All five previous GSLV flights used cryogenic engines supplied by Russia. Isro still has two more Russian engines acquired under a deal signed in the early-1990s. The space agency had designed the first cryogenic engine on today’s flight of GSLV-Mk-II to carry a 2,220kg GSAT-4 satellite. But a manned mission will require an even more powerful version of the GSLV-Mk-III, capable of carrying a 4,000kg satellite.

Although senior Isro officials had in the past articulated the possibility of a manned space mission by 2015, it is unlikely that the space agency will seek funds for such a manned programme before the indigenous cryogenic engine is proven.

A cryogenic engine — which uses liquid oxygen maintained at minus 183 degrees Centigrade and liquid hydrogen at minus 253 degrees Centigrade — is technologically far more challenging than conventional rocket engines that use solid or liquid propellants.

Inside the engine, the cryo-cooled oxygen and hydrogen need to be pumped using turbo-pumps running at 40,000 revolutions per minute. “It’s an enormous engineering and materials science challenge,” a senior Isro official had once remarked.

“It is a virtual floating tinderbox that needs to be handled like a newborn from start to finish,” said G. Ravindranath, the mission’s project director. Cryogenic rocket engine technology is available only with China, Japan, Russia, the US, and the European Space Agency.
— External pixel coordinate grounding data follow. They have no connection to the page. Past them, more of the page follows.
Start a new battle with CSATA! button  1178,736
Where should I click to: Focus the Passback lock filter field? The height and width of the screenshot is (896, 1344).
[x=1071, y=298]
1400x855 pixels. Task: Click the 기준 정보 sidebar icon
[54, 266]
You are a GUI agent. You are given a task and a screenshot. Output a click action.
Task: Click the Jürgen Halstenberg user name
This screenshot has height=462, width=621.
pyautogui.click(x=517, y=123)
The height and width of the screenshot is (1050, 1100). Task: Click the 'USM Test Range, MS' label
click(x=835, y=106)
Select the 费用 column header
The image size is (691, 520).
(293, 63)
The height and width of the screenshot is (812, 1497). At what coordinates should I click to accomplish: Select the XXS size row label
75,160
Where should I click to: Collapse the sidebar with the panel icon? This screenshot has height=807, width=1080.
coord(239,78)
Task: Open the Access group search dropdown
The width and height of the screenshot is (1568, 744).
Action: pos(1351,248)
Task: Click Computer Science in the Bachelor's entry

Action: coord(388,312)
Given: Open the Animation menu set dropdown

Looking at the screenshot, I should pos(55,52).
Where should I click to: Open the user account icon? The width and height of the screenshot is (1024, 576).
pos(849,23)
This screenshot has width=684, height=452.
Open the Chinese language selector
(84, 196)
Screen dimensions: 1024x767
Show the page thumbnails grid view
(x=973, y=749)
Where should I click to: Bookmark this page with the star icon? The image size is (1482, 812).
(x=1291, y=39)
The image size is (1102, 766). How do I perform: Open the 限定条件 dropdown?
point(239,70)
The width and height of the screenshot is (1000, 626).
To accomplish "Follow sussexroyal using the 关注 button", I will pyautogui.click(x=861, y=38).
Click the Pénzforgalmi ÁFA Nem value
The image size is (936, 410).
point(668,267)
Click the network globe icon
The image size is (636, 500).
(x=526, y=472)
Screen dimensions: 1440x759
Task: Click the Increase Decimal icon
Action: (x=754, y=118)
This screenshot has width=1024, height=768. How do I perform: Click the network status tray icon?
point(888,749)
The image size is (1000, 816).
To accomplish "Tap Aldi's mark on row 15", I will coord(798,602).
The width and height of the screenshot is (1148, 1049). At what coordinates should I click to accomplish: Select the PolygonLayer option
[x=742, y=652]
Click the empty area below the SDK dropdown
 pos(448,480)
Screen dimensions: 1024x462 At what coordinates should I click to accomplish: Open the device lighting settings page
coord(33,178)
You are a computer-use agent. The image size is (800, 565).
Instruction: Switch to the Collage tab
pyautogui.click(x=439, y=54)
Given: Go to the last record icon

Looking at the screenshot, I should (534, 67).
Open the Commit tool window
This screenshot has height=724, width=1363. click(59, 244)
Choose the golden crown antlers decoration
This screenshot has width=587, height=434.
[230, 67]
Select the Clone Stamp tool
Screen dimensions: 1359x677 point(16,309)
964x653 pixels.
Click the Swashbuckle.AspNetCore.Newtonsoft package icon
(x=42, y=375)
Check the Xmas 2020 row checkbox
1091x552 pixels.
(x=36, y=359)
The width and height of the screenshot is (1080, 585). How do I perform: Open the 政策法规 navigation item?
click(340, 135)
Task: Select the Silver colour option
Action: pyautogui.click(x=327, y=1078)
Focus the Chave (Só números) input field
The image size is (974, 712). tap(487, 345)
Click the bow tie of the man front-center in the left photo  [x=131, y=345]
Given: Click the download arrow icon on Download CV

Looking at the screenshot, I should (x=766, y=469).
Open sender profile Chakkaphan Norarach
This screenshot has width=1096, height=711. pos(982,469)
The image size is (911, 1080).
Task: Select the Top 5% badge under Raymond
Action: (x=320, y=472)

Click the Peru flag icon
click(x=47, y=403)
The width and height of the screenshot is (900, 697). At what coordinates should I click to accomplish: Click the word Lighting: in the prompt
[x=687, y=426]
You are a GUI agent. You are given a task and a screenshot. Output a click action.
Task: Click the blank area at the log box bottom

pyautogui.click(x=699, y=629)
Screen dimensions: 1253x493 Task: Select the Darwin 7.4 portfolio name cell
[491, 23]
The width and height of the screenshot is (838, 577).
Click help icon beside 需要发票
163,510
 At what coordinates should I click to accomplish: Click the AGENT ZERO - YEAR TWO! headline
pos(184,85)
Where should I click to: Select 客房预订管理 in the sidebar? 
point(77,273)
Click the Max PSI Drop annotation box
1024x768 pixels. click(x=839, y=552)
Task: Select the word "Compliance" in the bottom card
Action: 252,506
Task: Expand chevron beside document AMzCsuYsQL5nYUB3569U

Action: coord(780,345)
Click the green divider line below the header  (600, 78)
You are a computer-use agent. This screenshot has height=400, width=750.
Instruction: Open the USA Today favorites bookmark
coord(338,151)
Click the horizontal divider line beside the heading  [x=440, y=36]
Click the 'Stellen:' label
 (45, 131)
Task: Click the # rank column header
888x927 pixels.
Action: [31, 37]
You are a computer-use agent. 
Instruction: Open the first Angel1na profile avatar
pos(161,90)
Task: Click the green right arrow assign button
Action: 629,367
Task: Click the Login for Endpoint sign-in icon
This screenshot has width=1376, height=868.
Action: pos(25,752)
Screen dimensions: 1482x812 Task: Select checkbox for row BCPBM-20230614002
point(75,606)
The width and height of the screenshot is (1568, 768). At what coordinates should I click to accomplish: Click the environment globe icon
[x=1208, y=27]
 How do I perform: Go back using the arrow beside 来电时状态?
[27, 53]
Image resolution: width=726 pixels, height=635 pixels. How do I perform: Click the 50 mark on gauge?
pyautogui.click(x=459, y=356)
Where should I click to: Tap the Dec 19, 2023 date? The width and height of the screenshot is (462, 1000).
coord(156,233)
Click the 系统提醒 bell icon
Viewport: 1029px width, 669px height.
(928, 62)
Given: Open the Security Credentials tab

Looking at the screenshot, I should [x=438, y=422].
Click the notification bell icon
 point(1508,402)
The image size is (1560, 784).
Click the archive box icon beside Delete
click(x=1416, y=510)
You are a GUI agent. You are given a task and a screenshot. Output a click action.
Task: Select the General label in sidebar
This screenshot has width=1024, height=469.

Today’s launch vehicle and satellite together cost Rs 330 crore. But Isro has also spent an estimated Rs 335 crore to develop the indigenous cryogenic engine over the past 16 years.

While the engine had performed well during ground tests, firing continuously for more than 720 seconds as required during the flight, Radhakrishnan said it had to be tested on a real flight in which it fires in vacuum, for certification as a reliable rocket engine.

Since Isro has lined up 11 GSLV flights in the near future, it would be important to understand what went wrong and get an indigenous engine working at the earliest. The next two GSLV flights will use the remaining two Russian cryogenic engines.

“The indigenous cryogenic engine will lead to total self-reliance and bring down the cost of launching satellites. We are almost there,” Radhakrishnan said.

Asked if he was disappointed that his first flight as Isro chairman had resulted in a failure, Radhakrishnan quoted the Gita: “We do our job. Success or failure, we continue to work hard so that ultimately we meet with success.”